Et voilà sa version sur son dernier périple jusqu’au Manaslu dont il vient de revenir:
« C’est l’expédition la plus courte à laquelle j’ai jamais participé jusqu’un sommet de 8000 m – rien que 31 jours de Sofia à Sofia et 20 jours du camp de base jusqu’au sommet. La remontée a été très rapide car les conditions cet automne ont été extrêmement favorables par rapport aux six expéditions bulgares précédentes. J’ai vu des vidéos de ces expéditions sur le camp de base et au cours de la remontée, tous les camps étaient sous la neige. Cela a été une des principales raisons objectives pour l’échec de ces expéditions – la neige en automne. J’ai eu cet automne la chance de ne pas y avoir de la neige et d’avoir une nombreuse compagnie – dans le même temps que moi il y avait quelques 150-160 autres alpinistes et sherpas à escalader le pic Trois agences de tracking ont fait des erreurs au niveau du planning de l’attaque et finalement leurs clients sont restés les mains vides. Nous n’avons pas très bien compris pour quelles raisons de grandes agences avec à leur palmarès 8-10 remontées du sommet ont été déboussolées et ont organisé des expéditions précoces. Leurs clients avaient payé 20 mille dollars chacun ce qui fait trois fois plus que ce que j’ai payé moi-même et malgré cela ils sont rentrés bredouilles. Sinon, le parcours lui-même jusqu’au mont n’est pas très compliqué. Il y a un secteur plus difficile entre le camp 1 et le camp 2 qui cependant n’a pas posé de problèmes pour moi et je l’ai traversé relativement vite. J’ai essayé pour la première fois au cours de cette expédition de ne pas rester dormir à de grandes attitudes et au lieu de cela je faisais des navettes. Du camp de base je remontais jusqu’au camp 3 ou 2 et je retournais au camp de base. Cela m’a permis d’éviter de passer de nombreuses nuits dans les camps de haute altitude. Ces navettes m’ont également permis de ne pas trop me fatiguer en portant de lourds bagages. Je n’avais qu’une seule tente et un seul chauffe-eau, à la différence des autres qui étaient chargés comme des mules ».

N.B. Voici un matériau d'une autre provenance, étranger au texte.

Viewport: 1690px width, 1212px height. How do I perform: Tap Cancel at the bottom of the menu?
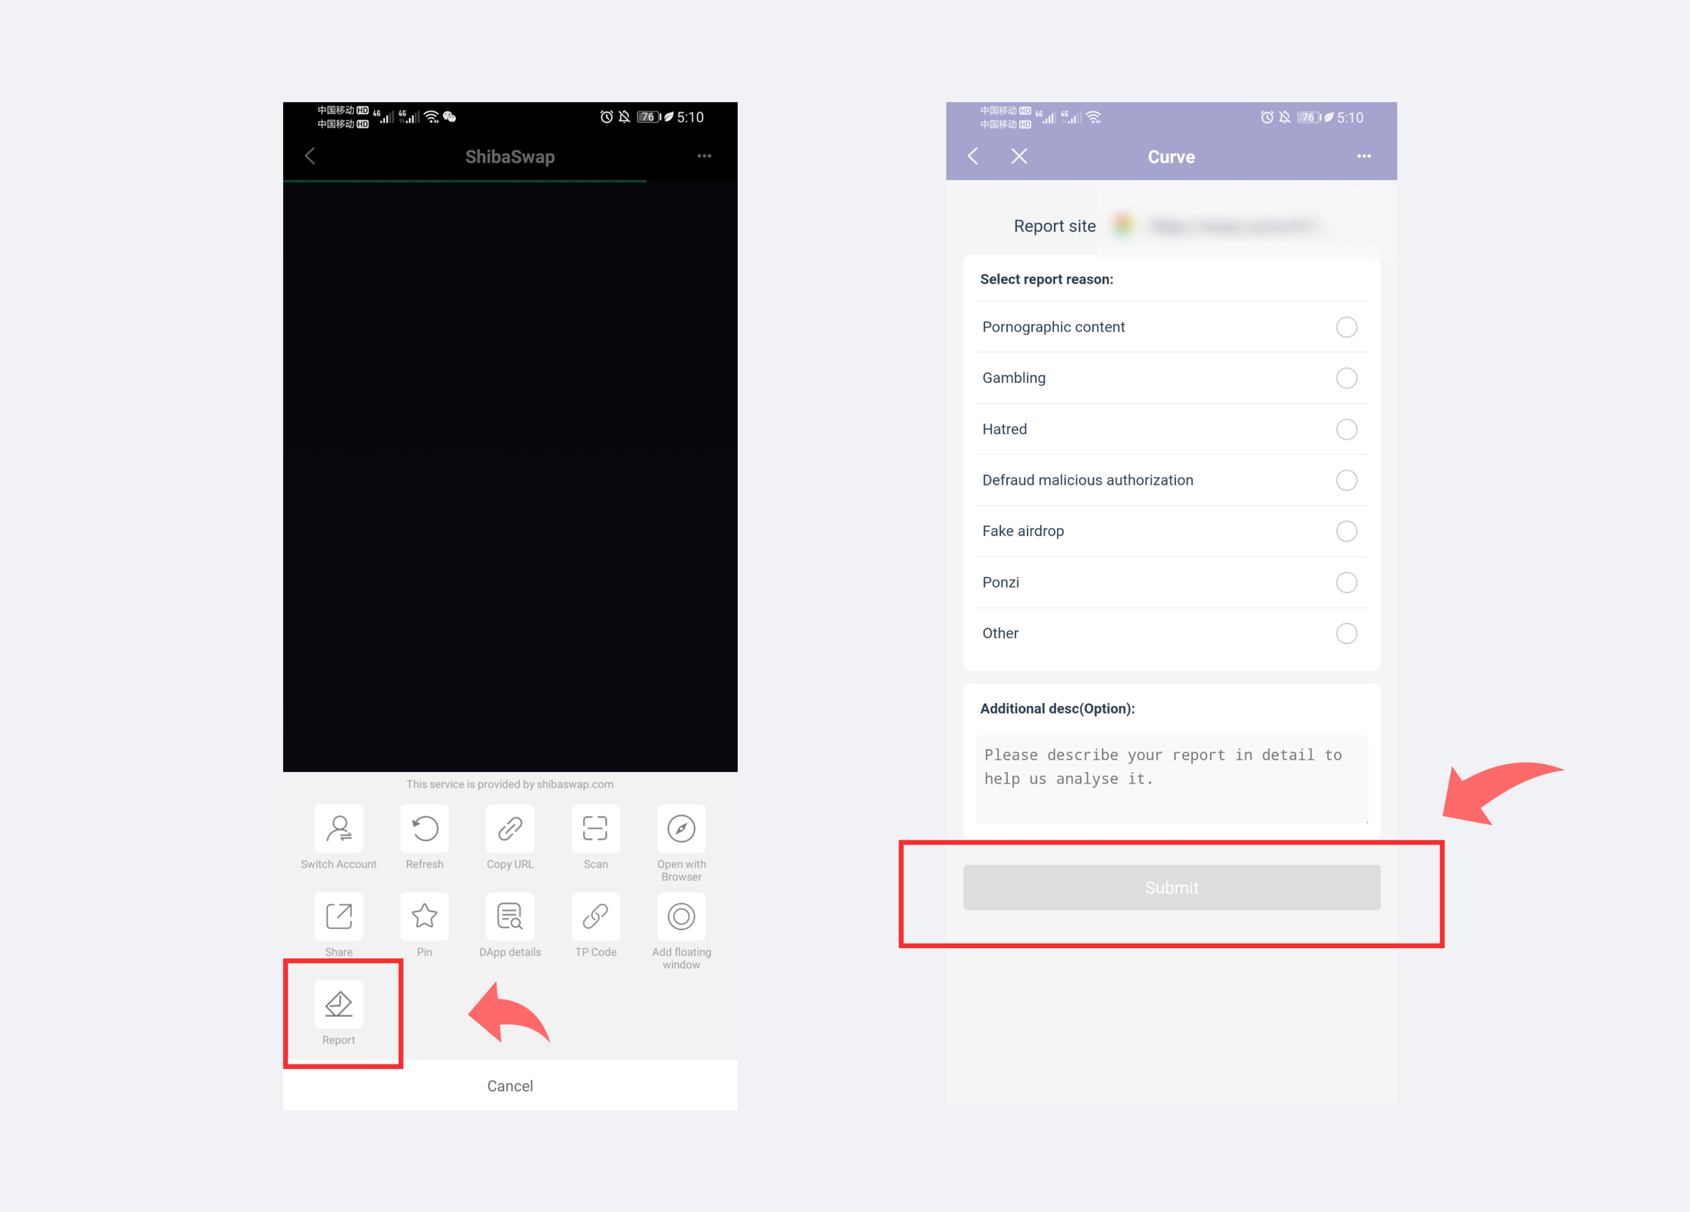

« Les camps sur le Manaslu sont situés à environ 1-2 km l’un de l’autre avec une différence d’altitude de l’ordre de 600 m, poursuit son récit Boyan. Avec les navettes qui m’ont permis de m’acclimater mieux, j’ai réussi en 12-13 jours d’être prêt pour conquérir le sommet et d’attendre un temps clément. Le 28 septembre l’après-midi j’ai construit le camp 3 malgré le violent vent. Mais tout d’un coup il s’est arrêté. Trois magnifiques jours ont suivi ce qui n’arrive pas souvent au Manaslu ».
A peine redescendu du pic, Boyan Petrov a déjà dans la tête des plans pour gravir deux autres sommets en 2016. Il a également l’intention de faire une exposition qui montrera des pierres de tous les sommets qu’il a gravis et leurs histoires.